Rest assured there will be flights but perhaps not with quite the frequency that there was pre Coronavirus. Virgin has consigned its ageing entire 747 fleet to the airline scrapyard. This will help its cash flow in the short term but with replacement planes not expected until 2021 they need to find replacements from within the existing shrinking fleet. Not to mention finding staff to man the flights having reportedly laid off over 3000 staff. BA, meanwhile, may look to get rid of as many as 12000 staff.
We will still find flights when we are able to travel freely but you can expect flight prices to be more expensive thanks to not so many seats being available. Orlando is a popular destination from Britain but the days of 3 times daily flights to Orlando could be numbered. At least in the short to medium term as airlines look to save costs wherever possible.
We have all been through a once in a lifetime experience. We still don’t know when any of the Orlando parks outside Shanghai will open.

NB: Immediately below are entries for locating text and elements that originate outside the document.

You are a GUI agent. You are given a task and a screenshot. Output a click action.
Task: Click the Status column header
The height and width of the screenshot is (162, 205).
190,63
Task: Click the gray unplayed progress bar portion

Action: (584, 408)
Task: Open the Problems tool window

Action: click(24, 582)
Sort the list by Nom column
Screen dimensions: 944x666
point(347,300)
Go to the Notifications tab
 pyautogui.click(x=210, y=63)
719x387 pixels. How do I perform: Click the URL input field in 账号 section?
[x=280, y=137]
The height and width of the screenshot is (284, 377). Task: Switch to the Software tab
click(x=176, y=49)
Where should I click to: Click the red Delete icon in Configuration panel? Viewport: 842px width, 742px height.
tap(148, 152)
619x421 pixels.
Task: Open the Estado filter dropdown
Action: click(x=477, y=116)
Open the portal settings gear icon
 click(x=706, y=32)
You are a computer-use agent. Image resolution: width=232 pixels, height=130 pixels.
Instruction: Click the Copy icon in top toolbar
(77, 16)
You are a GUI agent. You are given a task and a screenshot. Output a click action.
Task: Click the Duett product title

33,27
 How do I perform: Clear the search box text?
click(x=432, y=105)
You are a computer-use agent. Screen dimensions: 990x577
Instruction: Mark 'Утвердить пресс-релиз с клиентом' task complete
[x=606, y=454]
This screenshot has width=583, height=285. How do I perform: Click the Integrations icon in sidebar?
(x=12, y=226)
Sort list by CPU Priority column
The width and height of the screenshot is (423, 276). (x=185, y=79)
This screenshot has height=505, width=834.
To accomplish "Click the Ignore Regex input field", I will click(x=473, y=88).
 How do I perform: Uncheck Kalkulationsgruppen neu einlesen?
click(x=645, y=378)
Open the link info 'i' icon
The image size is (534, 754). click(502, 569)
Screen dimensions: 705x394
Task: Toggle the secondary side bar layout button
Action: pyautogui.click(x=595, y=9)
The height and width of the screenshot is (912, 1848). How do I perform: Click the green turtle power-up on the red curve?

We are fighting an invisible foe and things are unlikely to return to ‘normal’ until we can find a vaccine. This is not going to be for at least a few months coming into years. Park operators want to open as soon as it is safe to do so and for that, in Florida at least, they need to follow guidelines from the task force.
Until we have a vaccine you should expect your theme park visits, not just to Florida, but anywhere, to be different. Visits to some of the happiest places on earth are likely going to be surrounded by short tempers, long queues and reduced options.
The fluid situation we find ourselves in requires a fluid response. What may be the case for one park may not be so for another. Local laws have to be observed. Disney World now is accepting reservations from July but that is likely only going to be for locals. Don’t take July as a given, just a best guess scenario. After yesterdays announcement, it’s doubtful that U.K. visitors to Orlando will be able to visit this side of the summer holidays. You should be planning for the autumn at the earliest and on arrival don’t expect things to be as normal for quite a few months.
But there is one thing that Disney, Universal et al provide to all of us in these uncertain times. Relief from the mundanity of being cooped up for weeks and a belief that things can get back to normal. Or whatever the new normal is going forward.